Updated: Oct 18, 2021

Two toned yellow building with a window. Above the window is written "Support' and below is "Community"
Support and Community; together.

Before the National Disability Insurance Scheme was developed most services were based on a block-funded system, whereby organisations were contracted by State or Federal governments to deliver services to a certain value - e.g.: $5 million to support 100 individuals.

It was up to the individual organisations to allocate the funding according to the needs they saw within their consumer cohort. This often meant that a person with a disability would be reliant upon a single entity for the funding, the service provision, and their case management.

NDIS has radically changed this model to encourage participants to utilise a variety of service providers and also to change providers whenever they need. This new model ensures that participants have greater choice as a consumer, and also are not reliant on a single provider.

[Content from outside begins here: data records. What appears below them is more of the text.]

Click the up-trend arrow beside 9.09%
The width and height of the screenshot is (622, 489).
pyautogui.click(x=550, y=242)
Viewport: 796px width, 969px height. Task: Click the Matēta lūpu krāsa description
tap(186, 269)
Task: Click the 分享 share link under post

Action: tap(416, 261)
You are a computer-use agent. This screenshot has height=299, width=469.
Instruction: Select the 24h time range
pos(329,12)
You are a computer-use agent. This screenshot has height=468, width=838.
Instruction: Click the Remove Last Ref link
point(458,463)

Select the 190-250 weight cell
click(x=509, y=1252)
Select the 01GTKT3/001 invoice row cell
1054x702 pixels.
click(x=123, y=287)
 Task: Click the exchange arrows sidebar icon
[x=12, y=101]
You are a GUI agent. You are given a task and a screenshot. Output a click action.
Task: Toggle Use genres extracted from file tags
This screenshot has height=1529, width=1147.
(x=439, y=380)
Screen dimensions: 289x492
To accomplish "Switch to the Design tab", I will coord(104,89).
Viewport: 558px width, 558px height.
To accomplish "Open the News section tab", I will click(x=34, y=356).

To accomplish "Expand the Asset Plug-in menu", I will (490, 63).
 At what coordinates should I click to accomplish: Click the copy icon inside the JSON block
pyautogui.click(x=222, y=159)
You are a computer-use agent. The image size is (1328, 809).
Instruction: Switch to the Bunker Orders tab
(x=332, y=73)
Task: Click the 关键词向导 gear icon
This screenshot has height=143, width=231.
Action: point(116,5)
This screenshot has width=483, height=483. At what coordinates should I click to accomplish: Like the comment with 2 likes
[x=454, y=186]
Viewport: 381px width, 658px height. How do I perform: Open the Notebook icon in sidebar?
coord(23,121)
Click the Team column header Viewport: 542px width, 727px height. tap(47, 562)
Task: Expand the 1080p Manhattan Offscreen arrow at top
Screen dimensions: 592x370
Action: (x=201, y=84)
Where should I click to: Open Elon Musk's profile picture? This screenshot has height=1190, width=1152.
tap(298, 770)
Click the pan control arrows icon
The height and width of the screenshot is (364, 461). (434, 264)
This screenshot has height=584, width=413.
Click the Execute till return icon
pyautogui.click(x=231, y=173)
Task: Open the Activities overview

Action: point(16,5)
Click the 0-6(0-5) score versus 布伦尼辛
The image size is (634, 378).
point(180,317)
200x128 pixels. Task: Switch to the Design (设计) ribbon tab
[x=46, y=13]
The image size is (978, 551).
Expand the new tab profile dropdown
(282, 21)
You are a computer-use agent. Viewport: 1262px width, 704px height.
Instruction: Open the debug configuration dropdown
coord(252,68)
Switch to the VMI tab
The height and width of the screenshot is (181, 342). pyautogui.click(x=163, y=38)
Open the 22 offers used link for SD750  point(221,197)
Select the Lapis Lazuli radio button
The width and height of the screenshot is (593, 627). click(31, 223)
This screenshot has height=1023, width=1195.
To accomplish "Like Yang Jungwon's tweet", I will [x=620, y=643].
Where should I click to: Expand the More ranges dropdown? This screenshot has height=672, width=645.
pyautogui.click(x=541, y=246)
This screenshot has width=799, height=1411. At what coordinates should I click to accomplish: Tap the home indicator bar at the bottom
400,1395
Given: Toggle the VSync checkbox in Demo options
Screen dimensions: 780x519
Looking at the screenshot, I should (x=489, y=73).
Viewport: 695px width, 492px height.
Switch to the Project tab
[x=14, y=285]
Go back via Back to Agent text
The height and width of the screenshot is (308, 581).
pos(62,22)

However, this model has also raised the complexity given there are thousands of providers to choose from and a lot of communication and negotiation to consider. A small proportion of NDIS participants will be comfortable and confident to do this work themselves, but the vast majority of participants will likely need some assistance to navigate the NDIS, engage providers, negotiate their services, and manage their funds.

Lets explain the different roles:

NDIS Planner

A Planner is an employee of the National Disability Insurance Agency (NDIA) and they assist participants to develop a funding plan that covers their needs and to meet their stated goals. Planners will compile all the relevant information and recommend a funding plan but the actual approval may require assessment at a higher level.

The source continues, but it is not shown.